BERLIN — Currency effects and portfolio changes lightly pressured Q4 and full-year sales at Metro Group, according to preliminary sales figures released Monday.
For the quarter ended Sept. 30, Germany’s Cash & Carry electronics and supermarket group reported sales slipped 1.1 percent to 14.2 billion euros, or $15.8 billion.
All dollar figures are converted at average exchange for the periods to which they refer.
Like-for-like sales for the quarter rose 1.3 percent.
RELATED CONTENT: WWD Earnings Tracker >>
Reported and like-for-like figures for both the quarter and the fiscal year no longer include the Galeria Kaufhof chain. As reported, HBC bought the 135-door chain in June for 2.825 billion euros. The transaction was fully completed in September, bringing Metro a net cash payment of 1.75 billion euros, which was above the original forecast.

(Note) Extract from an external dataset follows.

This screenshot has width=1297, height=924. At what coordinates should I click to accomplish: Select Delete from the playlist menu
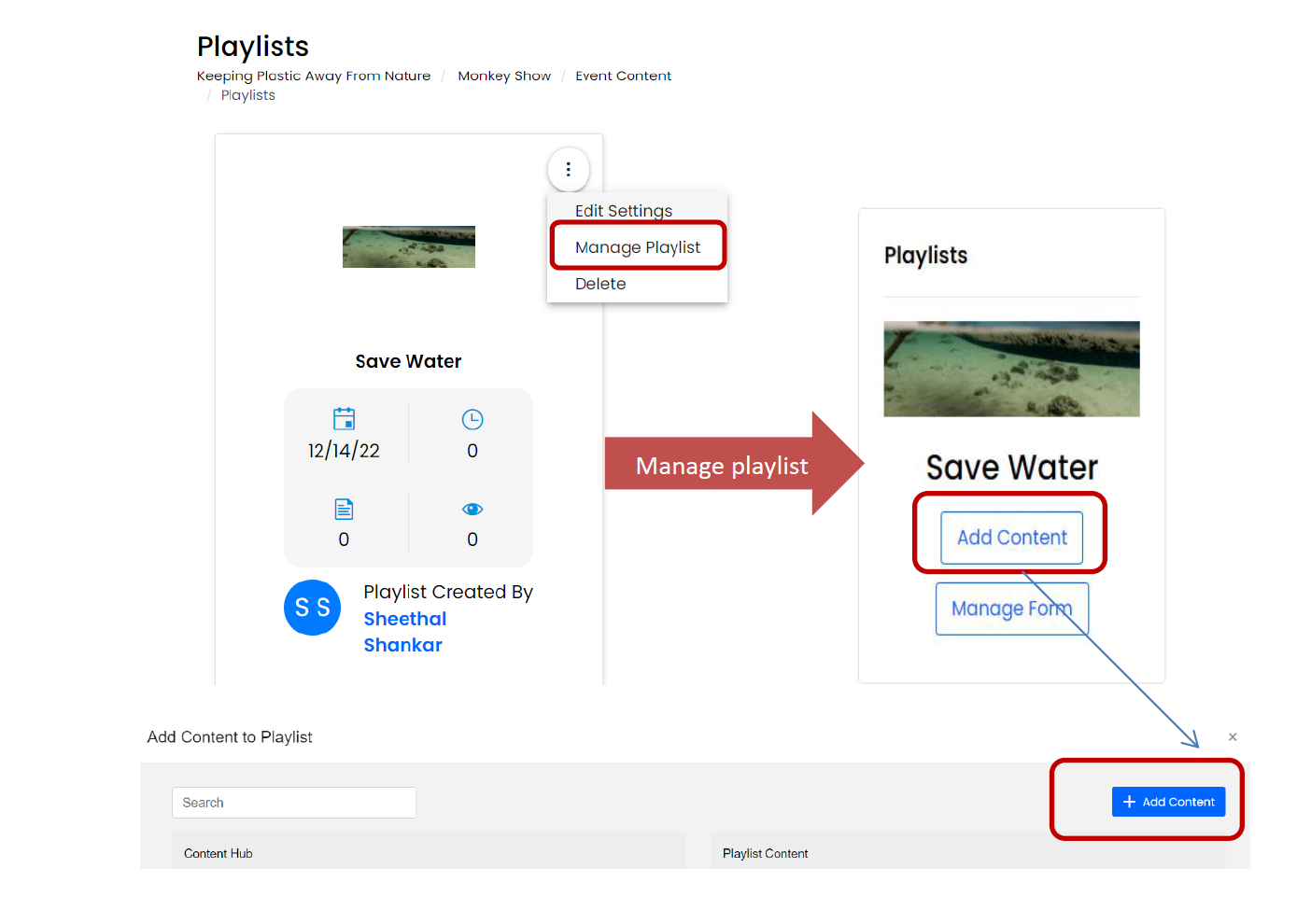(x=600, y=284)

Sales for fiscal 2014-15, ended Sept. 30, were down 1.2 percent to 59.2 billion euros, or $68.02 billion. Adjusted for currency effects, sales slipped 1.1 percent. On the other hand, like-for-like sales for the group were up 1.5 percent, meeting the group’s like-for-like sales target for the year.
Metro confirmed its earnings before interest and taxes guidance, which calls for EBIT before special items coming in slightly ahead of fiscal 2013-14’s level of 1.73 billion euros, or $2.34 billion.
The group said it expects a positive Christmas business, and that it has started the first quarter of fiscal 2015-16 with a positive outlook. The divestment of Galeria Kaufhof was an important step in optimizing its portfolio, Metro said, adding that proceeds from the sale provide the means to make further acquisitions such as Q4’s purchase of food service distribution company Classic Fine Foods, and electronics services provider RTS.
Metro did not disclose earnings figures at this time. Final 2014-15 figures will be published on Dec. 15.